NATO has again called on the Netherlands to stay on in Afghanistan in a military capacity, arguing that a complete pull-out would have “major political consequences”. NATO’s spokesman James Appathurai told Radio Netherlands on Friday that the impact could “not be underestimated” and that it would send a “worrying signal” to the Afghans. The alliance’s reputation would also come under pressure, he said.
After the fall of the Dutch government last weekend, a November 2007 decision to withdraw all 1500 troops from Uruzgan as from next August must now be executed, unless parliament instructs the current caretaker government to do otherwise. However, a majority of the political parties in the Second Chamber of parliament oppose a continued military presence in Uruzgan. NATO says it will find enough troops to fill the gap left by the announced Dutch withdrawal from Uruzgan.

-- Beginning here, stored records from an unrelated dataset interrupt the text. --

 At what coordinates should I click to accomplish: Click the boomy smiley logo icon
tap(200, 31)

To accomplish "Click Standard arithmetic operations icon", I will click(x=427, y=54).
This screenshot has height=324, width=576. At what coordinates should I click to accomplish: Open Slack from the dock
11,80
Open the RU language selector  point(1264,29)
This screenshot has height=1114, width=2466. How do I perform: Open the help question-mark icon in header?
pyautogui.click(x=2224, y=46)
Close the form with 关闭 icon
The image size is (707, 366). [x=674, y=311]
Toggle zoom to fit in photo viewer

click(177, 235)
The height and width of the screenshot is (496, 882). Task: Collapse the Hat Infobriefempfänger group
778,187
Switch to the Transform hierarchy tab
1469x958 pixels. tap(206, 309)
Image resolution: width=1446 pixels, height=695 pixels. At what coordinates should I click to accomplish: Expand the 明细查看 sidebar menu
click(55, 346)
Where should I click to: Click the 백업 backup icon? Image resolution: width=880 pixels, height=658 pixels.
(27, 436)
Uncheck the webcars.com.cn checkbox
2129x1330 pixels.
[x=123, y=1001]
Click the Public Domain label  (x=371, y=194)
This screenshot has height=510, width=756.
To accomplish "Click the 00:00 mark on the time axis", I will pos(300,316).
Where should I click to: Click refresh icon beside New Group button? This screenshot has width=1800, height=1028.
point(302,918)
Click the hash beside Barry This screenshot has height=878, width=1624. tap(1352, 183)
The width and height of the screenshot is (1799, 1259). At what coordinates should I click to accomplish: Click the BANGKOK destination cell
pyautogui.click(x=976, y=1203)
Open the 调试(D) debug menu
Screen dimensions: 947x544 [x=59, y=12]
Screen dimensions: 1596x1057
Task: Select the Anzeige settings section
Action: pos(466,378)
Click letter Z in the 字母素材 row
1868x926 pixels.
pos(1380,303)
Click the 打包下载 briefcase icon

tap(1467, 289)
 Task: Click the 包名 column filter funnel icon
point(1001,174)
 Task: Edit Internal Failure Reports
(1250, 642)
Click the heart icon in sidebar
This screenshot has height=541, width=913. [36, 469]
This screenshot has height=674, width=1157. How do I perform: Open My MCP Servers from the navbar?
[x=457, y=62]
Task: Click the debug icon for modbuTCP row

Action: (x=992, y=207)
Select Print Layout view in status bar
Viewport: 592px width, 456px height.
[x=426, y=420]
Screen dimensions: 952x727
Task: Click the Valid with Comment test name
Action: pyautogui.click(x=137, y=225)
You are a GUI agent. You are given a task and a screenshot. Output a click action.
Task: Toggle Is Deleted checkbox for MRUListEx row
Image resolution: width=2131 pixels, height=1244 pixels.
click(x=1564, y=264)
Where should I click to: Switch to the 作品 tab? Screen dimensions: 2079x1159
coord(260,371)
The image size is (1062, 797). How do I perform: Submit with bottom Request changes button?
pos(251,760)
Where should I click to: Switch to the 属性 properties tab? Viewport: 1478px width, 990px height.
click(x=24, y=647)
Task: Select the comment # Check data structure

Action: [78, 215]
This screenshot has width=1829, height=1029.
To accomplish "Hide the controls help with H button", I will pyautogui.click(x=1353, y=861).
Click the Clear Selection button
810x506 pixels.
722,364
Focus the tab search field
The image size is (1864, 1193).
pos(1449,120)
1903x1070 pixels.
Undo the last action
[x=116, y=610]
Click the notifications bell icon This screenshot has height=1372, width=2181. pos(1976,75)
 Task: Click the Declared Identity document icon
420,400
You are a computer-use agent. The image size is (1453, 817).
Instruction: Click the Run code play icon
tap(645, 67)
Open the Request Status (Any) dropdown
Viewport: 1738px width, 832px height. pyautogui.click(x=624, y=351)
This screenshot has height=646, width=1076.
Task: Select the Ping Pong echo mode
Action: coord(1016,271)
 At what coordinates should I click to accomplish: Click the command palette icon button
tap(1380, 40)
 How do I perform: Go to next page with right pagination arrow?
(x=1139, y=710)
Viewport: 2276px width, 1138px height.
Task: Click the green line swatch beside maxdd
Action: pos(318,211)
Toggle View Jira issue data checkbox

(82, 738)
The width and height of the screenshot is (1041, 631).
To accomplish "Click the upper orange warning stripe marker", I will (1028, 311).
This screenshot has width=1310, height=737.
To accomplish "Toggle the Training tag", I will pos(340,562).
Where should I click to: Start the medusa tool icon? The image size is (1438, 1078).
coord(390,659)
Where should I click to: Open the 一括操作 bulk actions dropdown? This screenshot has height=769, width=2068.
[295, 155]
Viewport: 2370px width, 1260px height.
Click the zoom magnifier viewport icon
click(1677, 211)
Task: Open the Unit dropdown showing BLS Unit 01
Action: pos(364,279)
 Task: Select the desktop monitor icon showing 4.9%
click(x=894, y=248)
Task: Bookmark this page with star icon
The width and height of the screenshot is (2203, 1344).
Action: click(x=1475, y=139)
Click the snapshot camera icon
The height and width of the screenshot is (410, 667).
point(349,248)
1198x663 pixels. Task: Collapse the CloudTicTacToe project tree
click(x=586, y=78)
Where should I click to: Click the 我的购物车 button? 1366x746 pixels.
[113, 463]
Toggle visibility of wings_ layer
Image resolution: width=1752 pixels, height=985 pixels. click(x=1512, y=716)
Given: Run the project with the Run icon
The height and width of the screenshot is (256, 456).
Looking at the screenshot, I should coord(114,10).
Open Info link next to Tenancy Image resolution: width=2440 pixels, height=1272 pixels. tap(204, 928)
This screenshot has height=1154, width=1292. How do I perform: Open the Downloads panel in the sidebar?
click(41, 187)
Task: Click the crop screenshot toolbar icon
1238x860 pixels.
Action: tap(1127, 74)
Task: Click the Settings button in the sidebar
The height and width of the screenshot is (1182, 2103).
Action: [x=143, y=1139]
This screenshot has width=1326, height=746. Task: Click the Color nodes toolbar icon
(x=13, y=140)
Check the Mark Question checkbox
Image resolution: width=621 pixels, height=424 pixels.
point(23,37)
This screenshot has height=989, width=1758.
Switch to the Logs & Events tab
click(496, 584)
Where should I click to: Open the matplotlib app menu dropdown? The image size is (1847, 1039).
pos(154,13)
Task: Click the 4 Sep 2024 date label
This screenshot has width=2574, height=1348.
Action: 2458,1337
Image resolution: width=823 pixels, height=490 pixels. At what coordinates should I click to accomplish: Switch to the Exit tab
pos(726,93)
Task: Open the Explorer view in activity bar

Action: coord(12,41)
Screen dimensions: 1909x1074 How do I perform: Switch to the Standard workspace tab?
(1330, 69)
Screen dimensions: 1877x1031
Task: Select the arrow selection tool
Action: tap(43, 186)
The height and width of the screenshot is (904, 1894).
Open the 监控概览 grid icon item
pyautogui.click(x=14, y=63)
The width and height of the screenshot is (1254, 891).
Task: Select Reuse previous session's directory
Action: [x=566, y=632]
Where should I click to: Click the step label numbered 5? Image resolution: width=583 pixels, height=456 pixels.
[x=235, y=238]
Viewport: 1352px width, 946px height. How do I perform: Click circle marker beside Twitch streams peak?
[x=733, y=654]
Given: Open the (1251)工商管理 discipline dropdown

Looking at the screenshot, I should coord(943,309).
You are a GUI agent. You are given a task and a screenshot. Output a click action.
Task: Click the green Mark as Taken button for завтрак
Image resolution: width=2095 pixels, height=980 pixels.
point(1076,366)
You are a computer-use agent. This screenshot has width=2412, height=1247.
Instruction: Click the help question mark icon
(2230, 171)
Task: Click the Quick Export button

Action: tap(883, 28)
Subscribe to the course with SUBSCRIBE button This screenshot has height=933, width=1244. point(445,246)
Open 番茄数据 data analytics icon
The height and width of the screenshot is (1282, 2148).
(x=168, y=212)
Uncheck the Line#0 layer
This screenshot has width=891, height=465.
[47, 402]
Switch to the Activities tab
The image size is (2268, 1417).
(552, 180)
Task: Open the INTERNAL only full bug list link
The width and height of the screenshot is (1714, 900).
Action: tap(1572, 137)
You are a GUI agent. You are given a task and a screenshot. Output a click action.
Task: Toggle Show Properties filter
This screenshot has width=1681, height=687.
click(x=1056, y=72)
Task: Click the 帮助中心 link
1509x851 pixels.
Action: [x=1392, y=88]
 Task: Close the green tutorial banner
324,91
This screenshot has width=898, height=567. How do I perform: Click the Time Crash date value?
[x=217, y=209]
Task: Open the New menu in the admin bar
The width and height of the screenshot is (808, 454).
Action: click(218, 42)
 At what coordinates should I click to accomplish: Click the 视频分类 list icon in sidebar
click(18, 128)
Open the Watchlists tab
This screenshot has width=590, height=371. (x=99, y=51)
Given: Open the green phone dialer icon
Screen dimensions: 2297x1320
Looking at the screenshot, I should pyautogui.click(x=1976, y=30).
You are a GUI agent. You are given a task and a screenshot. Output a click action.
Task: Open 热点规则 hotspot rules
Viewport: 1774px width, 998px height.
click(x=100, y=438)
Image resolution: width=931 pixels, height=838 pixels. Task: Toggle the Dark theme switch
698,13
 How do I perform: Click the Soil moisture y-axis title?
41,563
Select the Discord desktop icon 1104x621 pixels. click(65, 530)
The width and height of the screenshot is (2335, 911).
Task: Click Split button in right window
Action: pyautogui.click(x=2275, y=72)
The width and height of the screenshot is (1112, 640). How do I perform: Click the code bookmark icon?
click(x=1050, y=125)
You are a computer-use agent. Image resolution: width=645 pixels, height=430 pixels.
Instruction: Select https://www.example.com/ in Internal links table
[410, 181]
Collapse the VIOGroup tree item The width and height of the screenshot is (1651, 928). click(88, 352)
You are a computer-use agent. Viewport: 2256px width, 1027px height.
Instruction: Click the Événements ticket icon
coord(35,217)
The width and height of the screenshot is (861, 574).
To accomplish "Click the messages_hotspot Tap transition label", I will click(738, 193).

It remains unclear who NATO Secretary General Rasmussen consulted ahead of writing his February 4th letter asking the Dutch to stay on with a smaller training mission. The issue sparked the collapse of the government last Saturday when Labour ministers left the government of Prime Minister Jan Peter Balkenende.
Listen to an interview of our Brussels correspondent Vanessa Mock with James Appathurai, spokesman of NATO.
Verbatim text of parts of the interview:
On consultations with the Dutch government prior to the February 4th letter:
”Of course he talked to The Hague, he wouldn’t do this in isolation. But when he writes a letter, he writes his views, also based also on extensive consultations with our military authorities. All of those consultations took place.
“I don’t know specifically with whom he spoke. And I see no particular reason for the Secretary General to make public the names of individuals with whom he spoke. Our approach in The Hague to ensure that the Dutch could have a smaller mission in place.
“The Dutch do a great job and we want to see it continue in a very important part of the country. It’s as simple as that.”
On the impact of a Dutch pull-out:
“We will manage. There are a lot of forces on the ground and lot of countries. The number will grow to 46 [countries] in the coming days, so there are more countries coming on board and more forces.
“But I don’t think, to be very honest, that we can underestimate the impact of this. It sends a worrying signal to the Afghans in Uruzgan and they have already expressed it. It has sparked an international media debate about NATO’s staying power.
“Now we have to respond to that and demonstrate that we have it. That discussion is on the table in a way it wasn’t before. And all the other allies now have to look at what they might have to do to fill the gap of what the Dutch were. Does it have a cost? Yes, it has a cost.
“Training of the Afghan forces is key. We are going to have to be a position to give lead responsibility more and more to the Afghans in the coming months and years. So all the allies are trying to see what they can do to provide more trainers so we are continuing to press all the allies, including the Netherlands, to do more to help with training. That’s the future for Afghanistan and for our mission.”